Die Commerzbank ist schon wieder in Kapitalnot und möchte das nunmehr eleganter lösen. Die Commerzbank, an der der Staat aus seiner Nothilfe-Aktion immer noch 25% plus eine Aktie hält, bettelt nicht erneut um Kredite oder Subventionen, sondern bittet darum, daß der Staat doch die ansonsten unverkäufliche Tochter Eurohypo „kaufen“ möge, was einer Verstaatlichung gleich kommt.

Die Eurohypo als Tochter der Commerzbank hat sich mit griechischen Staatsanleihen etwas verspekuliert.
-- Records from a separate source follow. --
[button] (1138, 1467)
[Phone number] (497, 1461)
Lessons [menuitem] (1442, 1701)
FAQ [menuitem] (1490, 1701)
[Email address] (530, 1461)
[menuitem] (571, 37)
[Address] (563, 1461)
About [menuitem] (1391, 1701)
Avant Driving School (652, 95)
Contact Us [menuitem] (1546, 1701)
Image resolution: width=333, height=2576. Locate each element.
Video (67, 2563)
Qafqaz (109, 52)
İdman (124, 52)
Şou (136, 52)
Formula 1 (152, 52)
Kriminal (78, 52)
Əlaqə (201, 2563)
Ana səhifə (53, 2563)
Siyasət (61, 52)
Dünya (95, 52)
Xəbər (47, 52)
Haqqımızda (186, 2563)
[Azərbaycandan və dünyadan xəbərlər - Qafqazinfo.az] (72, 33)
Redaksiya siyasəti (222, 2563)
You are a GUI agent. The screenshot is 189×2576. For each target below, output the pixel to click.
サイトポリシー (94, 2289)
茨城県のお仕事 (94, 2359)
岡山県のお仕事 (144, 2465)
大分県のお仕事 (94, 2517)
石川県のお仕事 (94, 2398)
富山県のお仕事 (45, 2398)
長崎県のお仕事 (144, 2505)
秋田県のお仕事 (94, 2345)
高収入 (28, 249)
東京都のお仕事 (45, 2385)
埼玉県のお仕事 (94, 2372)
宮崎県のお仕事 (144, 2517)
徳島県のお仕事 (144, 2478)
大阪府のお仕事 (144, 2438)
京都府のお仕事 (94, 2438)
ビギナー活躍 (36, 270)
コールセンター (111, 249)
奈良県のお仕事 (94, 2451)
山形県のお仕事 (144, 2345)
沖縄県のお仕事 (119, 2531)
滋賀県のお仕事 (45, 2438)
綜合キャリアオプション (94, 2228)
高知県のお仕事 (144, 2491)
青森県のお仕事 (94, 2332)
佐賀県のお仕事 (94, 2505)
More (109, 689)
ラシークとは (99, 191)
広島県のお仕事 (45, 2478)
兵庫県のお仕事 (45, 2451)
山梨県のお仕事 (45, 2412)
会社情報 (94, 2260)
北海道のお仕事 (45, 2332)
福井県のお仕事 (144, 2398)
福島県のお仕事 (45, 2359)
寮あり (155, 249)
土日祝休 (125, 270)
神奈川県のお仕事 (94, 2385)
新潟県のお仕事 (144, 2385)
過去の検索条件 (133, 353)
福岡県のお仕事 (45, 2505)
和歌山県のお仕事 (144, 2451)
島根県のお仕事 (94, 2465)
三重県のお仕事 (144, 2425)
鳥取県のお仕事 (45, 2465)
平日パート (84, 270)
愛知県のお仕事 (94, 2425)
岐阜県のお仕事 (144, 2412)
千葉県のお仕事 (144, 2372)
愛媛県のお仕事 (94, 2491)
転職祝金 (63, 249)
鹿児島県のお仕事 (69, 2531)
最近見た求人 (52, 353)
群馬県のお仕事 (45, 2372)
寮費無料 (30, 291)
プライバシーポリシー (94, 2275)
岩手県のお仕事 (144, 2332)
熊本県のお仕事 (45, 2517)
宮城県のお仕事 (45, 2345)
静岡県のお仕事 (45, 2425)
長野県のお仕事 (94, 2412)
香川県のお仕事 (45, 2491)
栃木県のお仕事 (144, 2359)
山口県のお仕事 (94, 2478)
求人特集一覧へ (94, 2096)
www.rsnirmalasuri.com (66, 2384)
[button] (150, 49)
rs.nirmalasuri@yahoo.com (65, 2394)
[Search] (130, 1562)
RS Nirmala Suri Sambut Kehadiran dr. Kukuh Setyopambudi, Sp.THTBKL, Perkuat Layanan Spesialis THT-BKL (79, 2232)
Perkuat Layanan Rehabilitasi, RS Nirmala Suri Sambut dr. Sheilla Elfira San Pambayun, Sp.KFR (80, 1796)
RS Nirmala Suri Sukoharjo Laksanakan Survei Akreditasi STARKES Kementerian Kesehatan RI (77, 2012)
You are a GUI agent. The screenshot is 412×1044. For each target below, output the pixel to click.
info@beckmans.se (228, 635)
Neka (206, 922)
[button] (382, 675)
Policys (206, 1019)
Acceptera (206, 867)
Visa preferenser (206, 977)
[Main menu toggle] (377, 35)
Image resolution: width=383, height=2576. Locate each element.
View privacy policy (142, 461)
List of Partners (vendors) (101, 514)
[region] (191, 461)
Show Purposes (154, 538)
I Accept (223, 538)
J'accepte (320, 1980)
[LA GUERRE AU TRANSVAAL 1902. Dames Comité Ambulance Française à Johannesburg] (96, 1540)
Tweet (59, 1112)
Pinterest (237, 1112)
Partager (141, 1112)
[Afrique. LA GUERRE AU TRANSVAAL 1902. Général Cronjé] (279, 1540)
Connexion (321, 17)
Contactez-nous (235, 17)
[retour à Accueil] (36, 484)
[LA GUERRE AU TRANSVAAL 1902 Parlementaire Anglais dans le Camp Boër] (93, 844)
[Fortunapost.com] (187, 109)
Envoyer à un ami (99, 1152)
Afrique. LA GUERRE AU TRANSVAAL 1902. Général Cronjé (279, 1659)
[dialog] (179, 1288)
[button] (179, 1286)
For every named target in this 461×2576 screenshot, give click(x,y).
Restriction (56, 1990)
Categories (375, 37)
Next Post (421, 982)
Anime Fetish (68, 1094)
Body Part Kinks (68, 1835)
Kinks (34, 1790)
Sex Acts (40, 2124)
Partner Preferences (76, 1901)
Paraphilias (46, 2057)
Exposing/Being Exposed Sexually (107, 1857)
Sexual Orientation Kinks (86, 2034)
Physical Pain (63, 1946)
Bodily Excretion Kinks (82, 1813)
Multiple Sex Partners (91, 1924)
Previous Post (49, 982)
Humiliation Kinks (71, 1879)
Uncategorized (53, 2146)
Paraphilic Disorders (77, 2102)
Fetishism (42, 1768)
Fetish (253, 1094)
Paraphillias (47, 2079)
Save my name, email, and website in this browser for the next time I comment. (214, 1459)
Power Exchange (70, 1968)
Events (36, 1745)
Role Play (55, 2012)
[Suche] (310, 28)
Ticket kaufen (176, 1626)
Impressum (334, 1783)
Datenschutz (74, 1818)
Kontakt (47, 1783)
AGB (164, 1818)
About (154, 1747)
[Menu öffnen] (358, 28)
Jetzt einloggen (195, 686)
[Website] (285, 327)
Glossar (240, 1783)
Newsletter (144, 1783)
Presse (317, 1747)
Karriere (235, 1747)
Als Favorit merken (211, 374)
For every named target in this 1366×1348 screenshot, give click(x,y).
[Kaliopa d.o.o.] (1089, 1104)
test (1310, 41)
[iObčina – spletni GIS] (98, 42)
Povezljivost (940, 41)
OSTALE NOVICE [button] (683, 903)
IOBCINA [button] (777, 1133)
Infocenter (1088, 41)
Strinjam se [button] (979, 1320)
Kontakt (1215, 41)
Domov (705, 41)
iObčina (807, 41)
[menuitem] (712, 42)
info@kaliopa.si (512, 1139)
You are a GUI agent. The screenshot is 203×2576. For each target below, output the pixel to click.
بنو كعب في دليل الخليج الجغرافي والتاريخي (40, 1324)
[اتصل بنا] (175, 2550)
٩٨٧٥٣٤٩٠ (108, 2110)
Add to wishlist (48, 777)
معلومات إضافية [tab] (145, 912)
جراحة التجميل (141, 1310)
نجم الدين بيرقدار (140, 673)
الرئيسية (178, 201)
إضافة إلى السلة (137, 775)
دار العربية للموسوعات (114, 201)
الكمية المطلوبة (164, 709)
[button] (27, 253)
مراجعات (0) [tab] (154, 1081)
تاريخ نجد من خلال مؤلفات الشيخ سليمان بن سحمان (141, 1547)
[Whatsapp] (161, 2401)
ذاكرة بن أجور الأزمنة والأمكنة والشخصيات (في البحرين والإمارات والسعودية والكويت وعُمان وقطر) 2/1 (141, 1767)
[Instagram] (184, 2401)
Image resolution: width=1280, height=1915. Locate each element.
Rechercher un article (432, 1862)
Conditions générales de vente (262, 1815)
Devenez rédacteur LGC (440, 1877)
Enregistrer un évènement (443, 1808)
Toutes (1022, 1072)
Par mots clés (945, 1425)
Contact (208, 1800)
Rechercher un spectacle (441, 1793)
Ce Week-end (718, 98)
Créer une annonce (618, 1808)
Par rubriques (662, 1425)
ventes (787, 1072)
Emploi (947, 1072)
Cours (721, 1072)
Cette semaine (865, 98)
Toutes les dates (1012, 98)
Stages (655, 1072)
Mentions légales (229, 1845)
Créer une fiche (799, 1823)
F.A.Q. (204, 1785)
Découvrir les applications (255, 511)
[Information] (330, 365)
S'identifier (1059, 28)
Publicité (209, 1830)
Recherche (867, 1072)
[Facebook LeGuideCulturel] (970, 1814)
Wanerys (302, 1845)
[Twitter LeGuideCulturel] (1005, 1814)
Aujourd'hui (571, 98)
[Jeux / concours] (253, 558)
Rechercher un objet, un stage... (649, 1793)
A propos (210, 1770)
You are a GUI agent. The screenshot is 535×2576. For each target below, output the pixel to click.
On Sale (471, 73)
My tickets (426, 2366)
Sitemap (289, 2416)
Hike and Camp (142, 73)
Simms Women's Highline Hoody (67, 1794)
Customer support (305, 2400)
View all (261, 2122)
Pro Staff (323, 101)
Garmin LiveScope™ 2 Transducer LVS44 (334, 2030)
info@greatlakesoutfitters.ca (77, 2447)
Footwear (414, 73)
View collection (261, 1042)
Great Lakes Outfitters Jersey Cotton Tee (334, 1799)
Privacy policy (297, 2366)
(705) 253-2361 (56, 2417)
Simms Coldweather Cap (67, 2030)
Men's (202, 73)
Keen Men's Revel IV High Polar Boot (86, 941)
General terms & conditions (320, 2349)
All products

Bringt höhere Zinsen, doch dafür gibts das Kapital nicht oder nicht zur Gänze zurück. Dumm gelaufen für die Zocker im Bankhaus mit der gelben Neonreklame. Gezockt und verloren.

Wenn die Commerzbank bis Mitte 2012 die von der EU geforderte Kernkapitalquote von 9% erreichen will (ein Eigenkapitalwert, bei dem sie selber sicher so manche Finanzierung wegen zu wenig Eigenkapital ablehnen würde), braucht sie noch 3 bis 5 Milliarden Euro mehr Eigenkapital. Und das regnet nun mal nicht vom Himmel.

Commerzbank-Chef Blessing will zwar nicht nochmal unter den Rettungsschirm schlüpfen, aber viel besser ist sein „Angebot“ an den Staat, den Eurohypo zu kaufen, auch nicht. Es sieht nur eleganter aus als die 16 Milliarden stillen Einlagen, die der Staat der Commerzbank schon gegeben hatte.